◆ **STATED PROBLEM**
Write each line of the entries as a string in a JSON list, from the line with "Task: Select the WebbCustomScrollpane node" to the last line of the entries, both included, with blank lines left out.

--- BEGIN ---

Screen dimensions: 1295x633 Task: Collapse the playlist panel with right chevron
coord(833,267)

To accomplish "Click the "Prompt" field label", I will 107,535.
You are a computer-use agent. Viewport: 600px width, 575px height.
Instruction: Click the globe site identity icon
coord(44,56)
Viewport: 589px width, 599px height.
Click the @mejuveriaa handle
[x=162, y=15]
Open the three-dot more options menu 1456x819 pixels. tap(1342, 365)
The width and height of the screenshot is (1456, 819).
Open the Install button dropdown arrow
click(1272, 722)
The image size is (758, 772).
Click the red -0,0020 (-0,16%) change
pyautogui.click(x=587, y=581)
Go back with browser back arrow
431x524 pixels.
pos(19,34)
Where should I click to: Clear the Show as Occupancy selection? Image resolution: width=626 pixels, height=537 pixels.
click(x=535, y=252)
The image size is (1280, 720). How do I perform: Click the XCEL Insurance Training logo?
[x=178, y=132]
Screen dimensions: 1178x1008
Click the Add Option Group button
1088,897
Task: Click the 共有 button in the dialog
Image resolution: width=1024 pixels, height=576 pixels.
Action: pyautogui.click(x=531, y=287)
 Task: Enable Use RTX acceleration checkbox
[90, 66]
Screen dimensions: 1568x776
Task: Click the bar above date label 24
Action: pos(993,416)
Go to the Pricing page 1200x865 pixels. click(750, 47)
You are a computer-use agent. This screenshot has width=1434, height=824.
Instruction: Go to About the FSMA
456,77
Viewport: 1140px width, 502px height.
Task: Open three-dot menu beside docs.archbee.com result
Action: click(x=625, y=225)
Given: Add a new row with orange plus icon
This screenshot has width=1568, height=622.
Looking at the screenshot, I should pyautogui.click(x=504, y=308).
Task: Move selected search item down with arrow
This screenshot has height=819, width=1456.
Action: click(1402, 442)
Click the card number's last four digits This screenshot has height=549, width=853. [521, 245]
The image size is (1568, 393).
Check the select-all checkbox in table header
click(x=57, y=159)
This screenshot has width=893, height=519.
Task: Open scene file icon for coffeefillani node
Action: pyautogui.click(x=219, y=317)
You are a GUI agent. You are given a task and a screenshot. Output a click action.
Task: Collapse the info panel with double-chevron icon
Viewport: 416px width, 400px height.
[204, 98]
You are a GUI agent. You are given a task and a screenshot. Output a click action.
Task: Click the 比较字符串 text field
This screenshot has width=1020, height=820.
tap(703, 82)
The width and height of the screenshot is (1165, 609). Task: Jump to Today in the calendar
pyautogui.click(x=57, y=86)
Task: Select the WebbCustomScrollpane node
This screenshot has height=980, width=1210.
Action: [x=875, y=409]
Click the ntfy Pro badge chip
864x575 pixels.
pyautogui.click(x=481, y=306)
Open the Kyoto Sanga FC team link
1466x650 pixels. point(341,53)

--- END ---

◆ **REPLY TO THE TASK**
[
  "Task: Select the WebbCustomScrollpane node",
  "This screenshot has height=980, width=1210.",
  "Action: [x=875, y=409]",
  "Click the ntfy Pro badge chip",
  "864x575 pixels.",
  "pyautogui.click(x=481, y=306)",
  "Open the Kyoto Sanga FC team link",
  "1466x650 pixels. point(341,53)"
]